Between November 1989 and December 1990, German photographer Manfred Paul (born 1942) traveled along the East Berlin Wall with plate and Polaroid cameras. Mauer presents Paul’s analog black-and-white photographs of the Berlin Wall, capturing both the hope and uncertainty surrounding its dismantling.
Published by Spector Books. Text by Eugen Blume. Translation by Catherine Nichols.
This series of still-life photographs by Manfred Paul was produced while the GDR still existed. As photographs, they go beyond the general symbols of still life; they are time doubly frozen: just as fish, leaves, and branches become frozen at the bottom of a lake, petrified in clear ice before the first snowfall, so the still life — a life without time — remains suspended, for as long as the picture’s materiality can withstand the ravages of time. Things are abandoned, with apparent carelessness — a bunch of tulips in a glass vase wilts in infinite beauty, their black-and-white sharpness emitting an almost painful appeal against the transience and replaceability of the blooms. In their irredeemable alienation they inevitably become a devotional mental image of human existence.
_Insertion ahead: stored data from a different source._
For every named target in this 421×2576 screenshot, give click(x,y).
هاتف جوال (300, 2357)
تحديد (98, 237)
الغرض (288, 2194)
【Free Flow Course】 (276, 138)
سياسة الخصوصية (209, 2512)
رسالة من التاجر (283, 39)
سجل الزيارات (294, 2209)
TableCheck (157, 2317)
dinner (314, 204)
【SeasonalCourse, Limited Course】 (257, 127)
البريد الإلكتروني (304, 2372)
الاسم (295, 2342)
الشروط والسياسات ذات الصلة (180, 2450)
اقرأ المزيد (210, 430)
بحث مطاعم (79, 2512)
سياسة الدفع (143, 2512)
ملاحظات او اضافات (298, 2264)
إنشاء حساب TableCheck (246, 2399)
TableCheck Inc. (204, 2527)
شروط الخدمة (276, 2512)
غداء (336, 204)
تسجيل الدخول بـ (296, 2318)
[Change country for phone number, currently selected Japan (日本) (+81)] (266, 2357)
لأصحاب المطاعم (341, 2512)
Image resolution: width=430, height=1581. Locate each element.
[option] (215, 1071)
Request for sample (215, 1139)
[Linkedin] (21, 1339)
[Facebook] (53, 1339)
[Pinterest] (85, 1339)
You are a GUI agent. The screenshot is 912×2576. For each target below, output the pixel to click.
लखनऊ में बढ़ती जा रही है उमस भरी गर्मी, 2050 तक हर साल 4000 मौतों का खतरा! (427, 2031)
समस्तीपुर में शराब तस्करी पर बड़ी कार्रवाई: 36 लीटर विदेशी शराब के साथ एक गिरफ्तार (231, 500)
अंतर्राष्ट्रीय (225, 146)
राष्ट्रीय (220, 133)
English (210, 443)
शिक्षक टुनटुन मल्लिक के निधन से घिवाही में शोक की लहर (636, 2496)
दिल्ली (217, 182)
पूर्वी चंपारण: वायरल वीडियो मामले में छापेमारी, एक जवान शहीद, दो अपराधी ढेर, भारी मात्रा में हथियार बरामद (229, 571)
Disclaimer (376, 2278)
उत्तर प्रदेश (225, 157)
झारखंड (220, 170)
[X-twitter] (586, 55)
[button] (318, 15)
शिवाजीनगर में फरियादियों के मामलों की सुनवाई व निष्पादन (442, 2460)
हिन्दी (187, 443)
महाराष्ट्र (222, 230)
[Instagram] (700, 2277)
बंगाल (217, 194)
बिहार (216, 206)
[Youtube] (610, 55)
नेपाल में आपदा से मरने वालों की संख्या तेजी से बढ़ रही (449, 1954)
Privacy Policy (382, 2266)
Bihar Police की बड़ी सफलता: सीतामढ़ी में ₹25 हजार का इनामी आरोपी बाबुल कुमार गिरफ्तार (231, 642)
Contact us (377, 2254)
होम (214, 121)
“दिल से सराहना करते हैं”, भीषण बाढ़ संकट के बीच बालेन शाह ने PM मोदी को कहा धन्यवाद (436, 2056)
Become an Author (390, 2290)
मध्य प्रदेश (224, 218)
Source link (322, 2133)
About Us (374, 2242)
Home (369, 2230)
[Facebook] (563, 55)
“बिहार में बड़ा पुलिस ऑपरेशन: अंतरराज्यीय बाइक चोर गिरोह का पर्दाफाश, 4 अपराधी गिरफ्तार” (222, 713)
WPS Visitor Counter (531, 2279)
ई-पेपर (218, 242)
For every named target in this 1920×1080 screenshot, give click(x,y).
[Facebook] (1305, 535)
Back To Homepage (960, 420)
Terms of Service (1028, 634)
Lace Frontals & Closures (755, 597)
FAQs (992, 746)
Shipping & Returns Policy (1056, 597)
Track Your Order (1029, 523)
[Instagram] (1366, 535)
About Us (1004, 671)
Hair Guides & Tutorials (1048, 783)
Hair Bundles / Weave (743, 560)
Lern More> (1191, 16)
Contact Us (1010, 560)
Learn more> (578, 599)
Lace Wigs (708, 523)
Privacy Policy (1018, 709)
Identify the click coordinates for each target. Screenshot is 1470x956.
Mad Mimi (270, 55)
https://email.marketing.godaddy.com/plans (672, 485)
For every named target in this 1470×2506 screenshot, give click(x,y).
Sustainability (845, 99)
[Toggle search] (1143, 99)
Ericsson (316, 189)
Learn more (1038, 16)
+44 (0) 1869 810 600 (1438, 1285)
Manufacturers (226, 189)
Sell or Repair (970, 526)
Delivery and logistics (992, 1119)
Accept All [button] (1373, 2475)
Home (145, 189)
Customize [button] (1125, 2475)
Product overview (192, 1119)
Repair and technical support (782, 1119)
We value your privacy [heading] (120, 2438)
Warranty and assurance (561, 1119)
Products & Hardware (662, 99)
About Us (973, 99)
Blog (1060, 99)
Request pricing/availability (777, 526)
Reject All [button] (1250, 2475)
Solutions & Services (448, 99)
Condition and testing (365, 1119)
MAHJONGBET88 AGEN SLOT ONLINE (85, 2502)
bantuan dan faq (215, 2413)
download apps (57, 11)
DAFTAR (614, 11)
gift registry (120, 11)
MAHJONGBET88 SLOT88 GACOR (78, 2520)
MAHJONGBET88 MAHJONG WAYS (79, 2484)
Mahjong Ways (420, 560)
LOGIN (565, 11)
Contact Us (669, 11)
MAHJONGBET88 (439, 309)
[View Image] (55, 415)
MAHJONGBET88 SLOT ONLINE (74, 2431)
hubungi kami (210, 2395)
Published by Spector Books. Text by Hubertus van Amelunxen.
Manfred Paul is one of the main exponents of 'auteur photography', and as a teacher he opened the eyes of several generations of photographers and designers. The work En passant was created in passing in the period from 1986 to 1990 in East Berlin. It consists of severely cropped black-and-white pictures of women’s legs, which only reveal the lower half of the person portrayed: from the waist down, and sometimes only from the knee. They are all elegant, at times even glamorous, which leads us to indulge in further speculation about the women. The images observe a strict photographic language, as developed by the artists of the Neues Sehen movement a hundred years ago. However, Paul’s series can be clearly dated to the East Berlin of the 1980s — this is indicated by small details, such as broken cobblestone surfaces, sheer tights with a relatively coarse weave, or a characteristic style of shoe typical of that period.